[ЗАДАНИЯ К УПРАЖНЕНИЮ]
a. Согласуются ли с отрывком о литературной жизни и студенчестве следующие утверждения? (i) Горький был избран в академики. (ii) Чехов отказался от избрания из-за того, что обиделся за Горького. (iii) Социалисты-революционеры считали лучшей частью населения только заводских и фабричных рабочих. На каждое утверждение ответьте «да» или «нет» и приведите решающие слова отрывка дословно.
b. Ответьте на вопросы по отрывку о литературной жизни и студенчестве:
(i) Кто был президентом Академии?
(ii) Благодаря чему Бунин, по словам автора, казался выше своего таланта?
(iii) Какой рисовалась социалистам-революционерам будущая Россия?
c. Продолжите отрывок о литературной жизни и студенчестве с того места, где он заканчивается.

Очень забавно рассказан путь автора к литературной работе и встречи с представителями тогдашней литературы.
Несколько необычную, но не далекую от истины дает автор характеристику Бунину:
«А Бунин уже с молодости проявлял сухость, черствость, и из всех героев своих повестей и рассказов любил только себя.
Если Куприн, в силу своей безалаберной жизни, писал хуже, чем мог дать его талант, то с Буниным было наоборот – благодаря своей усидчивости и тщательной обработке написанного, он казался всегда выше своего таланта.
К слову сказать, с нашими изящными академиками при выборе их произошло грустное недоразумение. Кандидаты-были – Чехов, Горький, Мережковский, Куприн, Бунин. Президент Академии – Великий Князь Константин Константинович – отклонил кандидатуру Горького из-за близости этого просвещенного босяка к революционным кругам. Чехов обиделся за Горького и отказался. Мережковский не попал в число бессмертных, кажется, за то, что интересовался “Черными мессами”, а Куприн своим образом жизни совершенно не походил на академика, особенно по ночам, когда академики должны спать и набираться сил для дальнейшей полезной деятельности» (стр. 96). Некоторые ясные признаки упадочности.
Относительно участия студенчества в революционных партиях автор замечает, что «социалисты-революционеры были еще не так страшны… и программа их была не так мрачна, как программа социал-демократов. Они считали самой лучшей частью населения России не только заводских и фабричных рабочих, но и мужичков, и даже трудовую интеллигенцию, поскольку эта интеллигенция согласна принять их революционные взгляды. Будущая Россия им рисовалась, согласно Лаврову, Михайловскому и Чернову, демократической республикой со всеми свободами и, разумеется, с отменой смертной казни за политические дела. А потому, для возможно скорейшей отмены смертной казни, необходимы террористические акты против губернаторов, градоначальников, околоточных и даже городовых» (стр. 15).

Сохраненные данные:
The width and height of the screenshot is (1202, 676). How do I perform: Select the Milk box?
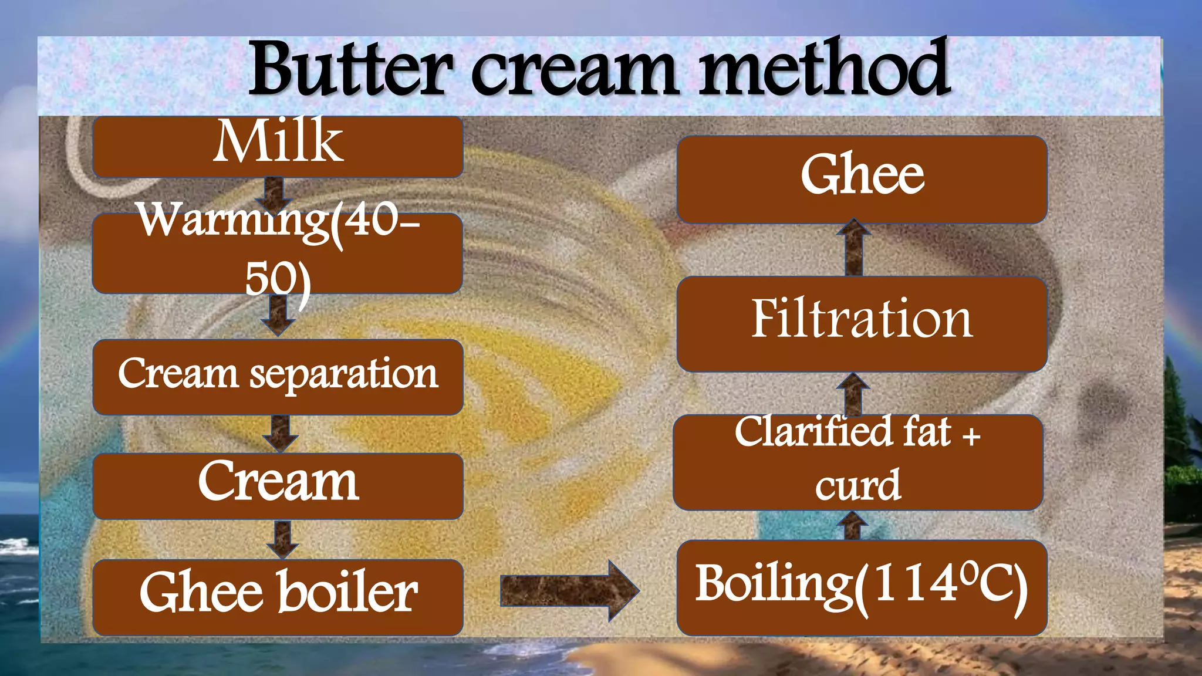[278, 147]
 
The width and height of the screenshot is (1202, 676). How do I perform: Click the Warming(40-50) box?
[278, 253]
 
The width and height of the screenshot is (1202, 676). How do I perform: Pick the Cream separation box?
[278, 377]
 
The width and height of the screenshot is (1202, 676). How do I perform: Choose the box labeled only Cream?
[278, 485]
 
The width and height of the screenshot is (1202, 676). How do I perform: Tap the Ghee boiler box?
[278, 597]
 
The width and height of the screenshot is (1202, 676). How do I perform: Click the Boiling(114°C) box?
[862, 587]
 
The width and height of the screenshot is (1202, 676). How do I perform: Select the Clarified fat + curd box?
[857, 462]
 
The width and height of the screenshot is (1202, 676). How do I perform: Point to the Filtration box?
[862, 324]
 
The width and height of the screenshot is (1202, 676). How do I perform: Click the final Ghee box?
[862, 179]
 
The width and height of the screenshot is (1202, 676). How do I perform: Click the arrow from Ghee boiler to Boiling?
[569, 590]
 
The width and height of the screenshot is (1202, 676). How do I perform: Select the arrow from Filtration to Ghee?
[854, 248]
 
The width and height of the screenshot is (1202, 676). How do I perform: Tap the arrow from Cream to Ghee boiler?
[282, 539]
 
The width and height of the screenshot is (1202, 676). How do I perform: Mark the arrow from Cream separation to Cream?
[281, 434]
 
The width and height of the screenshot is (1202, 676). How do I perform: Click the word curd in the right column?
[857, 485]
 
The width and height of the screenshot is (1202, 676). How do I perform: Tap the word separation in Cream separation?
[344, 374]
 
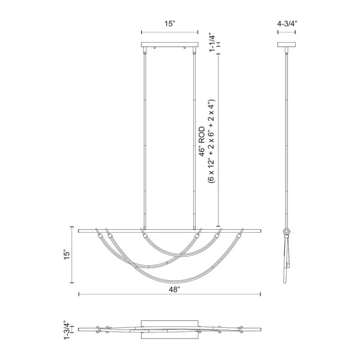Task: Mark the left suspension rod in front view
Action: tap(145, 138)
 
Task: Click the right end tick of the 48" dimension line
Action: tap(261, 294)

[ОТВЕТЫ ПО ЗАДАНИЯМ]
a.
(i) Нет: «отклонил кандидатуру Горького из-за близости этого просвещенного босяка к революционным кругам».
(ii) Да: «Чехов обиделся за Горького и отказался».
(iii) Нет: «не только заводских и фабричных рабочих, но и мужичков, и даже трудовую интеллигенцию».

b.
(i) Великий Князь Константин Константинович.
(ii) Благодаря своей усидчивости и тщательной обработке написанного.
(iii) Демократической республикой со всеми свободами и с отменой смертной казни за политические дела.

c.
Поучительно. И все-таки: «Русское студенчество, и разрушая Россию, и охраняя ее, в своих побуждениях было самым чистым и благородным студенчеством в мире.
Это не западноевропейские студенты, носящие по улице плакаты с лозунгами: “Не давайте право практики иностранцам, окончившим наш медицинский факультет”» (стр. 21).
Как-то В. В. Розанов получил письмо Победоносцева, который писал, что он «привык, что его ругают за то, что я написал или сделал, а вы выругали меня за книгу “Социологические основы гражданского права”, которую я не писал».
А дальше Розанов пояснил, что он книг, данных для отзыва, целиком не читает. «Просмотрю несколько страниц, затем закрываю глаза и нюхаю. Это дает мне полную картину и стиля, и содержания» (стр. 81).
И наконец, уже из эпохи трагического апокалипсиса «бескровного», погрязшего в «эксцессах» февральского балагана.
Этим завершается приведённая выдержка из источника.